[Data extracts]

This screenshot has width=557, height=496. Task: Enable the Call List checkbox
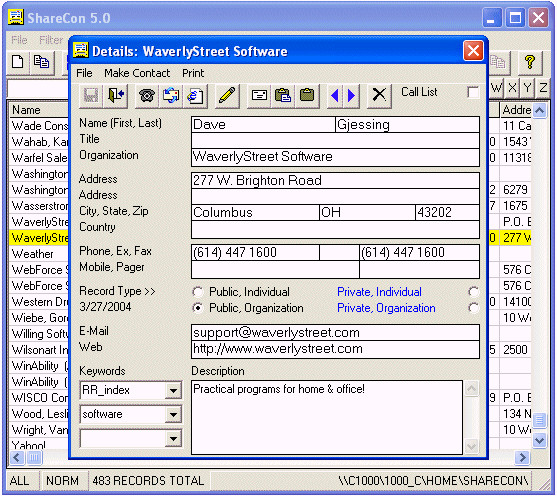pos(473,93)
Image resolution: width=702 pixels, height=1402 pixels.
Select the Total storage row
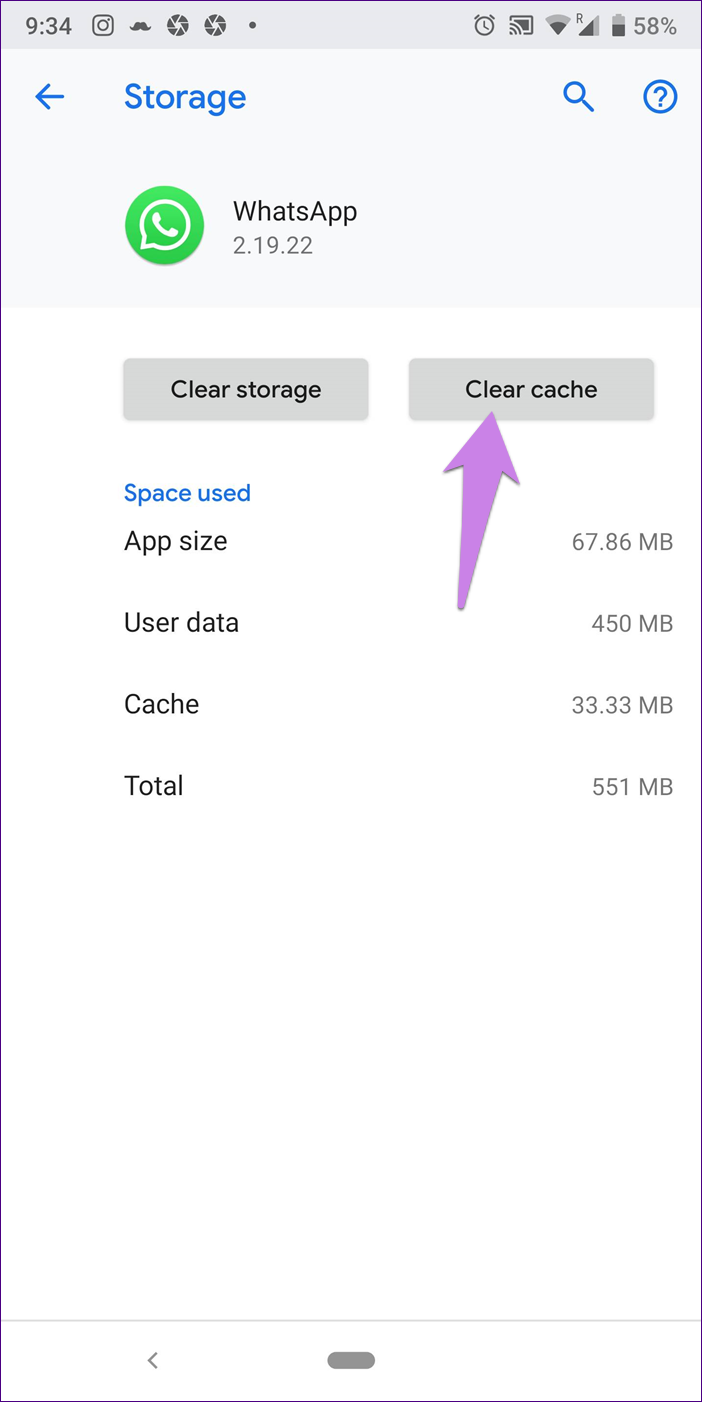coord(398,786)
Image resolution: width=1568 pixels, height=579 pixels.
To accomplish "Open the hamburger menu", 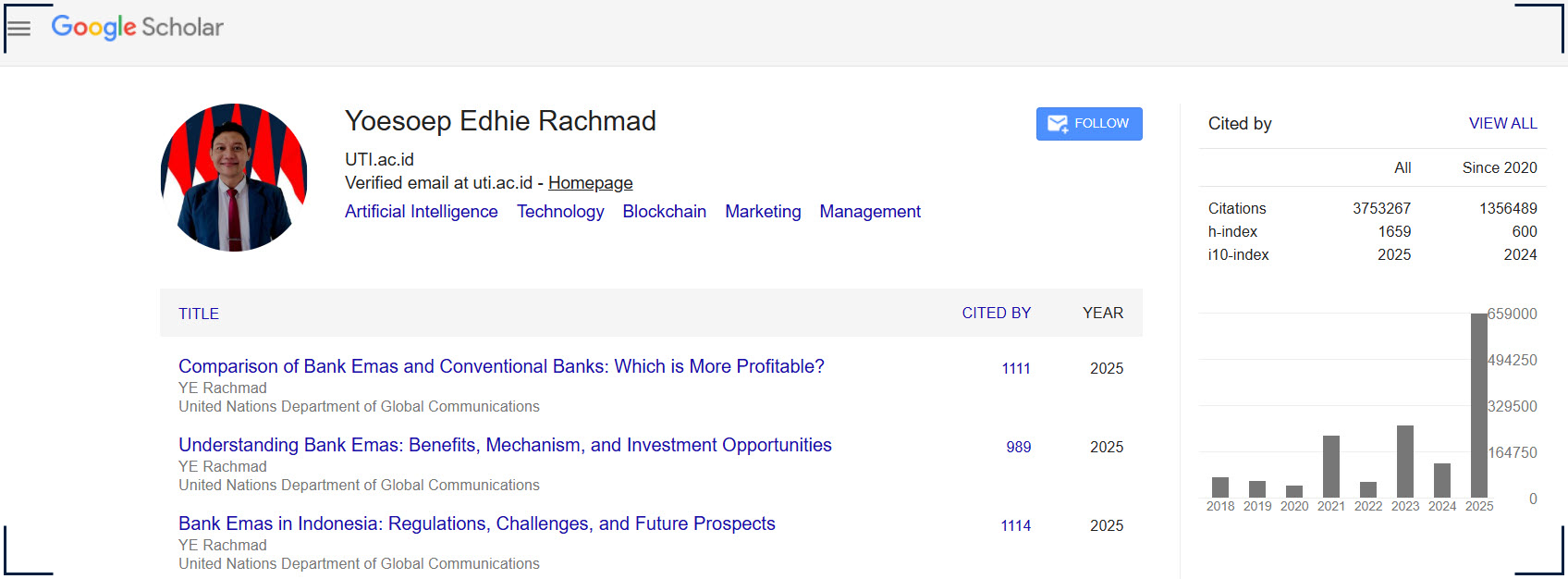I will tap(18, 28).
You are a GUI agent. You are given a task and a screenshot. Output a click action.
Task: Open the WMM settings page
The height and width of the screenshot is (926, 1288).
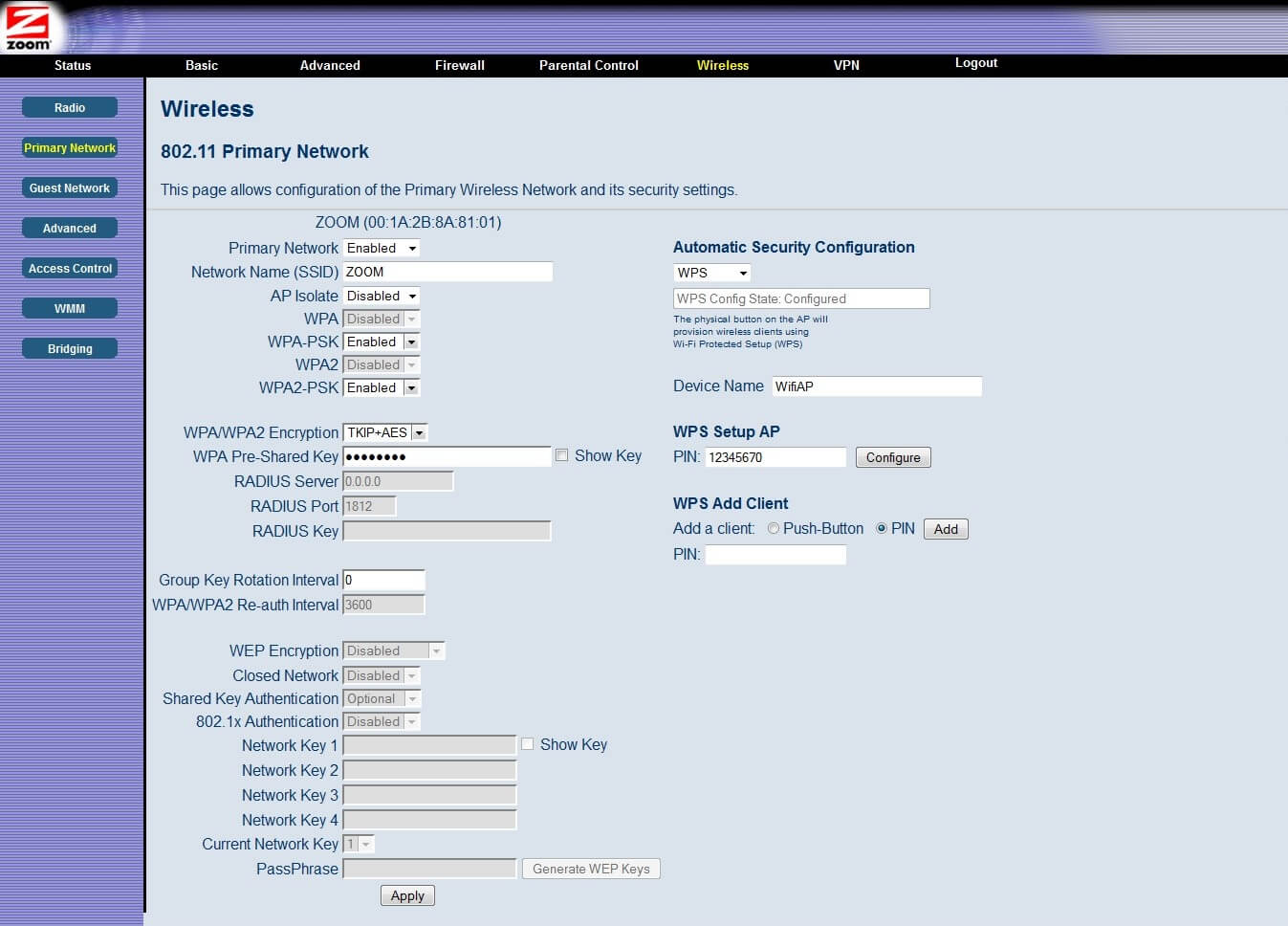70,309
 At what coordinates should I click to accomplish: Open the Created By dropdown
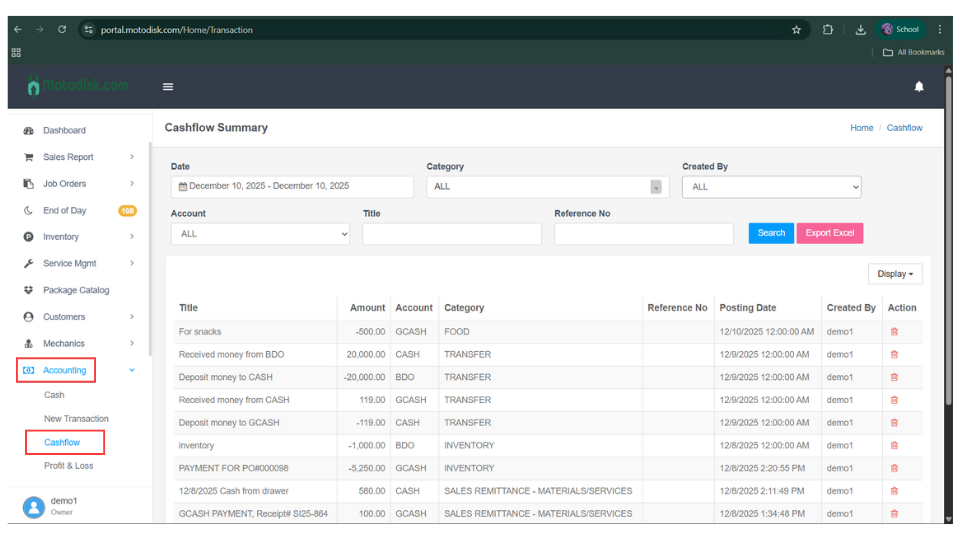coord(771,187)
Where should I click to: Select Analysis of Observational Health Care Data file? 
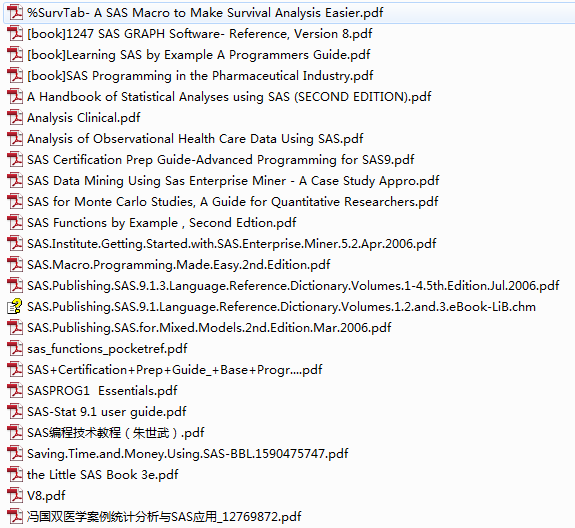coord(195,139)
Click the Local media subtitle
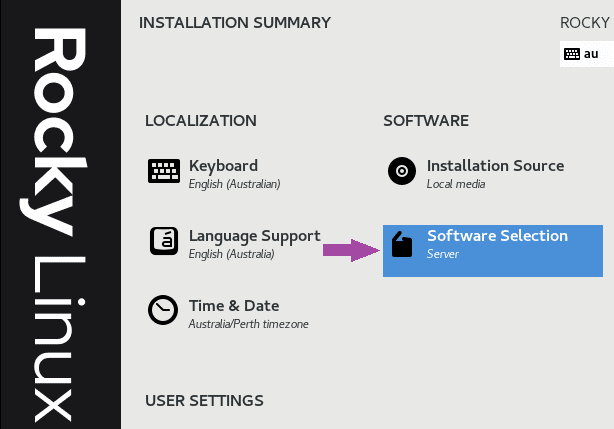Screen dimensions: 614x429 [x=456, y=184]
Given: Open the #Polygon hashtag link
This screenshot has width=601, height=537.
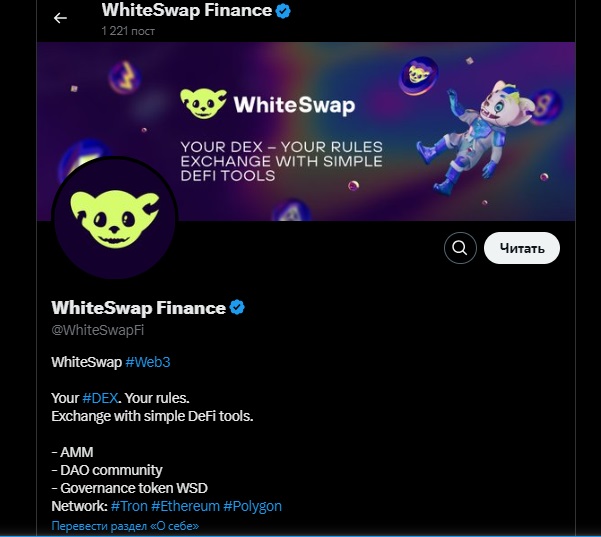Looking at the screenshot, I should click(252, 506).
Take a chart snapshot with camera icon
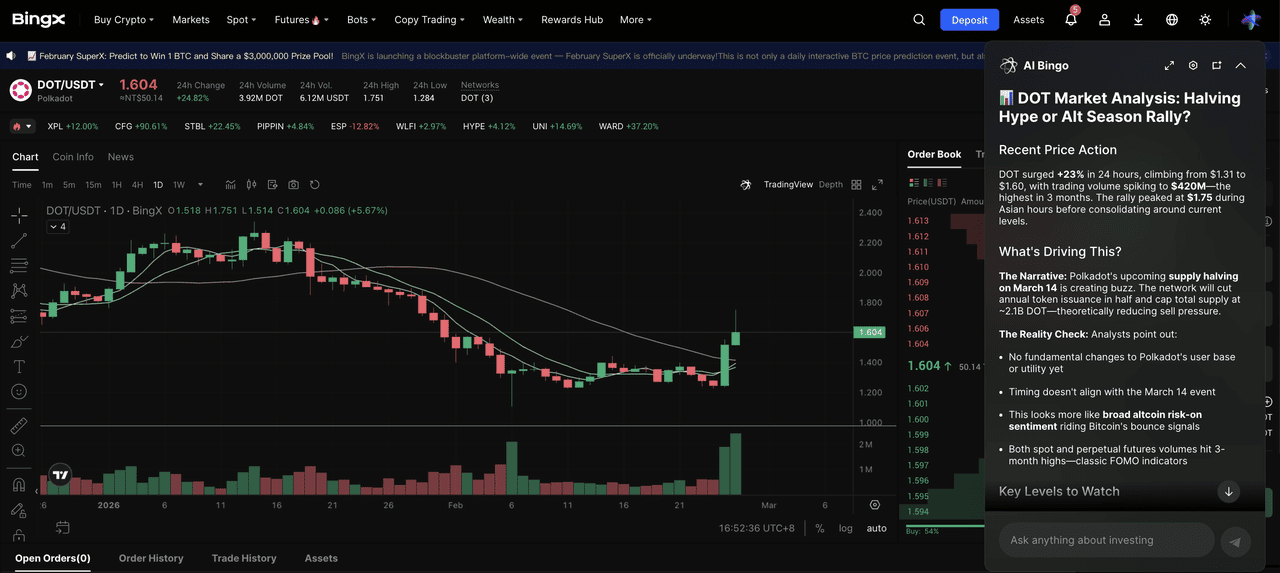The height and width of the screenshot is (573, 1280). [293, 185]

[/Data extracts]

Copy each line of the listing above that contains the word "pixels".

Image resolution: width=702 pixels, height=1402 pixels.
Image resolution: width=1568 pixels, height=579 pixels.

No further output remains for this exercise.